Es war der 1. Dezember 2015. Der flämische Allgemeinmediziner Patrick Roelandt begab sich im Nachmittag zu einem Hausbesuch bei einem Patienten. Der Besuch endete tödlich für den Arzt. Der Patient stach den Mediziner mit einem Messer nieder. Einige Zeit später wurde in Lüttich ein Arzt Opfer eines brutalen Angriffs. Kürzlich wieder ein Fall, diesmal in Forest. Auch hier griff ein Patient den Arzt an. Das Opfer wurde lebensgefährlich verletzt.
Der nationale Rat der Ärztekammer reagierte entsetzt. Die Gewalt von Patienten gegenüber Ärzten nehme erschreckende Ausmaße an, so die Ärztekammer. Es sei nicht annehmbar, dass Ärzte, die Patienten zu Hilfe eilten, um ihre Sicherheit bangen müssten. Vor diesem Hintergrund hat die Ärztekammer unter anderem eine Internetplattform gegründet, auf der Ärzte dazu aufgefordert werden, jede Form von Gewalt zu melden.
Gleichzeitig soll ein strategischer Plan ausgearbeitet werden, um die Sicherheit der Allgemeinmediziner zu erhöhen. Zu den praktischen Lösungen, die in Erwägung gezogen werden, gehört der Einsatz von Fahrern, die die Ärzte bei ihren Hausbesuchen begleiten.

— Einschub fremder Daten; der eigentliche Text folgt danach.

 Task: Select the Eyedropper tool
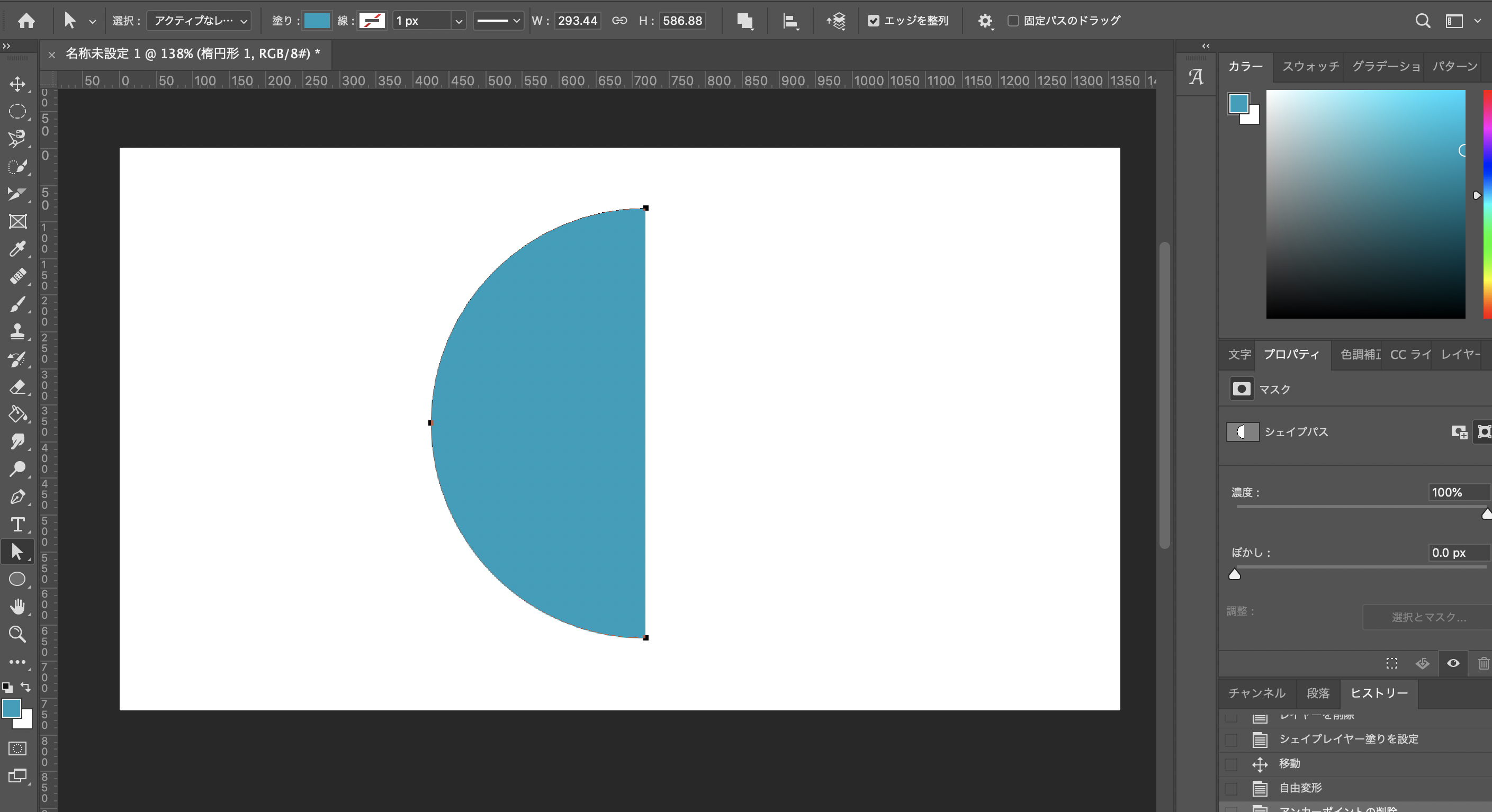[x=17, y=249]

Das soll jetzt auch in Ostbelgien der Fall sein.
Die Vereinigung der Allgemeinmediziner des Nordens der Deutschsprachigen Gemeinschaft will demnächst mit den Ärzten aus dem Vervierser Raum zusammenarbeiten - mit dem Ziel, die Sicherheit der Ärzte zu erhöhen, erklärt der Co-Vorsitzende der Vereinigung, Dr. Marc Franckh. Er weiß, wovon er spricht, da er bereits Opfer eines schweren verbalen Angriffs wurde, als er noch in Lüttich arbeitete.
"Bis jetzt hatten wir noch wenig Probleme mit der Sicherheit. Auch im Süden gibt es weniger Probleme als in den Großstädten. Aber wir müssen uns um die Sicherheit kümmern", sagt Dr. Franckh. "Immer mehr junge Frauen arbeiten als Hausarzt, müssen auch nachts Hausbesuche machen, manchmal bei Patienten, die man nicht kennt. Daher kommt eine gewisse Unsicherheit."

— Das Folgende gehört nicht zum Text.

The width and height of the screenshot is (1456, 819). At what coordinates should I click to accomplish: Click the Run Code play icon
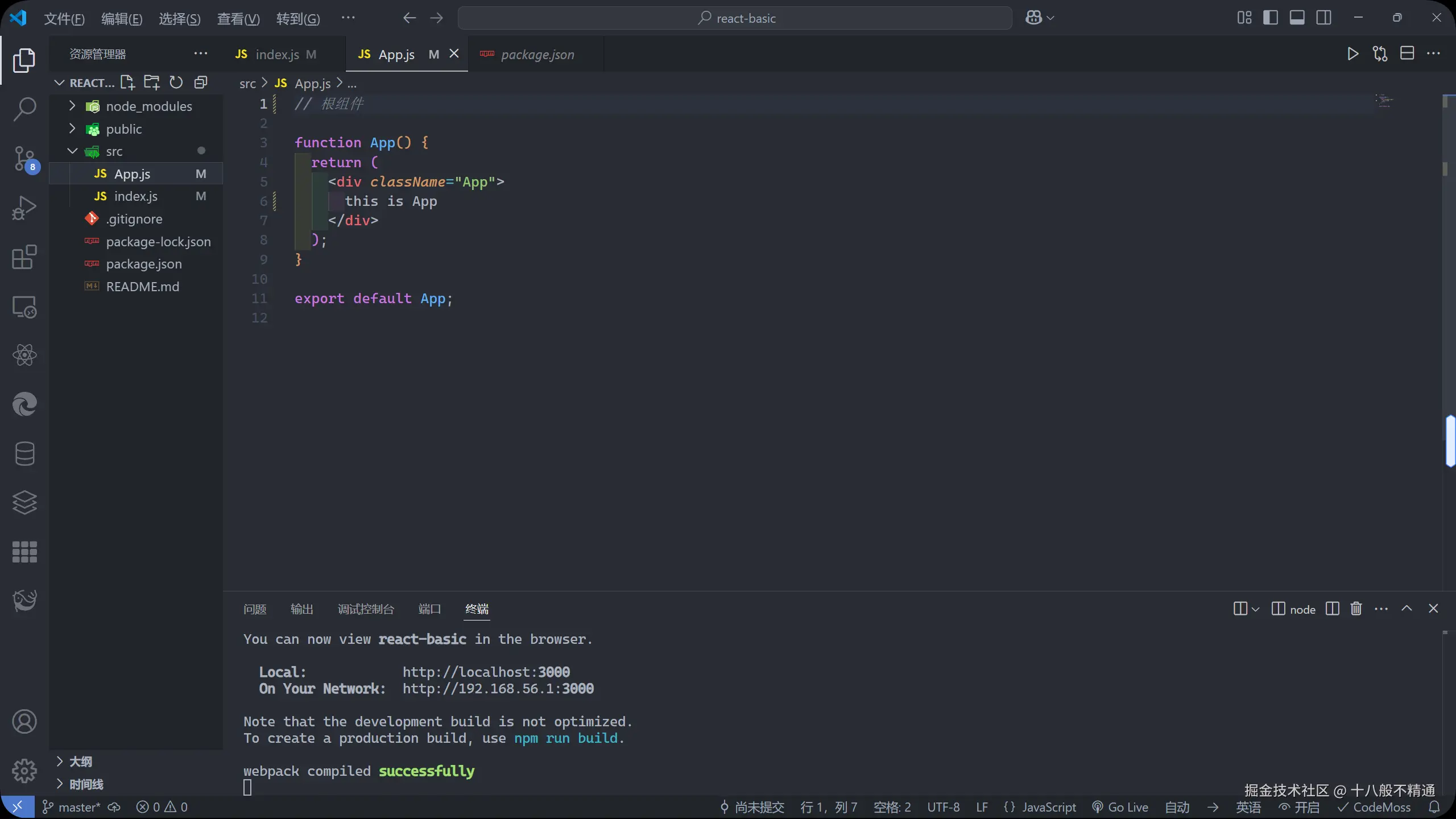[1353, 54]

Ab 2017 für ganz Ostbelgien
Jetzt starten die Ärzte aus dem Norden der DG ein gemeinsames Projekt mit Medizinern aus Verviers. Konkret wird eine zweisprachige Telefonzentrale eingerichtet. "Das ist eigentlich ein nationales Projekt. In der Zukunft wird es die 1733 geben. In ganz Belgien wird man nur eine Nummer wählen müssen, um zu erfahren, welcher Hausarzt Dienst hat."
"Diese Zentrale für die Wallonie liegt in Arlon und zur Zeit haben sie Schwierigkeiten, um den Dienst zweisprachig - auf Französisch und Deutsch - zu organisieren. Deswegen wird in Verviers eine Zentrale aufgebaut - mit der gleichen Nummer 1733, aber von Verviers verwaltet und mit zweisprachigen Telefonisten."
Die Anrufe werden also zentralisiert und ausgewertet. Wird ein Arzt während eines Bereitschaftsdienstes am Wochenende gerufen, wird ihm ein Fahrer zur Verfügung gestellt. Dieser kann den Arzt, wenn er es denn will, auch zum Patienten begleiten. Das System nehmen bereits Verviers, Lontzen und Kelmis in Anspruch, ab 2017 werden Eupen, Raeren und die Eifelgemeinden mit eingebunden.
Die Gewalt gegen Ärzte in der Provinz Lüttich war übrigens 2013 Thema der Masterarbeit einer jungen Ärztin, die zur Zeit in Verviers arbeitet. Ihr Fazit: Fast zwei Drittel der im Rahmen ihrer Untersuchung befragten Ärzte gaben an, mindestens einmal Opfer von Gewalt geworden zu sein. In den meisten Fällen handelte es sich um verbale Gewalt. In anderen um körperliche Gewalt mit schweren körperlichen und seelischen Konsequenzen.